Wamen ATR/BPN: MAPPI Berperan Strategis Jaga Integritas Sistem Penilaian Tanah Nasional

Nasional38 Dilihat

JAKARTA, AMNN.CO.ID – Wakil Menteri Agraria dan Tata Ruang/Wakil Kepala Badan Pertanahan Nasional, Ossy Dermawan, menegaskan pentingnya peran Masyarakat Profesi Penilai Indonesia (MAPPI) dalam menjaga integritas sistem penilaian tanah nasional. Hal itu disampaikannya saat menjadi narasumber dalam Webinar Nasional MAPPI, Senin (23/02/2026).

Menurutnya, MAPPI sebagai organisasi profesi memiliki kontribusi strategis dalam memastikan standar, etika, dan kualitas penilai tetap terjaga.

“Saya mengapresiasi MAPPI sebagai organisasi profesi yang konsisten untuk menjaga standar, etika, dan kualitas penilai di Indonesia. Peran MAPPI dalam pembinaan, peningkatan kompetensi serta penguatan integritas profesi sangat penting bagi keberlanjutan sistem penilaian nasional,” ujar Ossy.

Webinar bertema “Problematika & Dinamika Hukum bagi Posisi Strategis Profesi Penilai Indonesia” tersebut menghadirkan sejumlah narasumber dari berbagai lembaga, di antaranya perwakilan Kementerian Keuangan, Kejaksaan Republik Indonesia, serta akademisi dari Universitas Sebelas Maret. Kegiatan ini diikuti anggota MAPPI dan peserta umum dari berbagai daerah.

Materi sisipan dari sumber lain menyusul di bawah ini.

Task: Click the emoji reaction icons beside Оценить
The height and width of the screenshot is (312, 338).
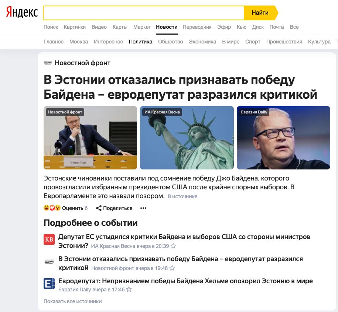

Ossy menilai, forum tersebut menjadi bagian dari upaya peningkatan kapasitas sumber daya manusia di bidang penilaian pertanahan. Ia berharap webinar mampu menghasilkan rekomendasi konstruktif yang dapat menjadi referensi dalam penyempurnaan kebijakan ke depan.

BACA JUGA:  Nusron Wahid Tegaskan Arah Baru Reforma Agraria untuk Pemerataan Ekonomi Rakyat

Dalam paparannya, ia juga menyoroti berbagai kesalahan yang kerap terjadi dalam praktik penilaian, strategi penyelesaiannya, serta langkah mitigasi risiko yang perlu diperhatikan oleh para penilai. Ia mengingatkan pentingnya kolaborasi antarpemangku kepentingan agar setiap kebijakan memiliki landasan teknis yang kuat dan dapat diterima secara luas.

“Kami dari pihak pemerintah, Kementerian ATR/BPN berkomitmen untuk terus memperkuat tata kelola penilaian melalui kebijakan, regulasi, dan penguatan sistem yang semakin terintegrasi,” tegasnya.

Sementara itu, Ketua II Dewan Pimpinan Nasional MAPPI, Wahyu Mahendra, menyambut baik dukungan pemerintah dan menegaskan komitmen organisasinya untuk memperkuat kerja sama lintas sektor. Menurutnya, perlindungan profesi penilai tidak hanya menyangkut kepentingan anggota, tetapi juga berkaitan langsung dengan kepentingan publik.

“Ke depan, MAPPI berkomitmen memperkuat kolaborasi dengan berbagai pihak, baik dari Kementerian Keuangan, OJK, ATR/BPN, Kejaksaan Agung, DPR RI, maupun akademisi, untuk membangun ekosistem penilaian yang sehat, profesional, dan terlindung secara hukum,” pungkas Wahyu Mahendra.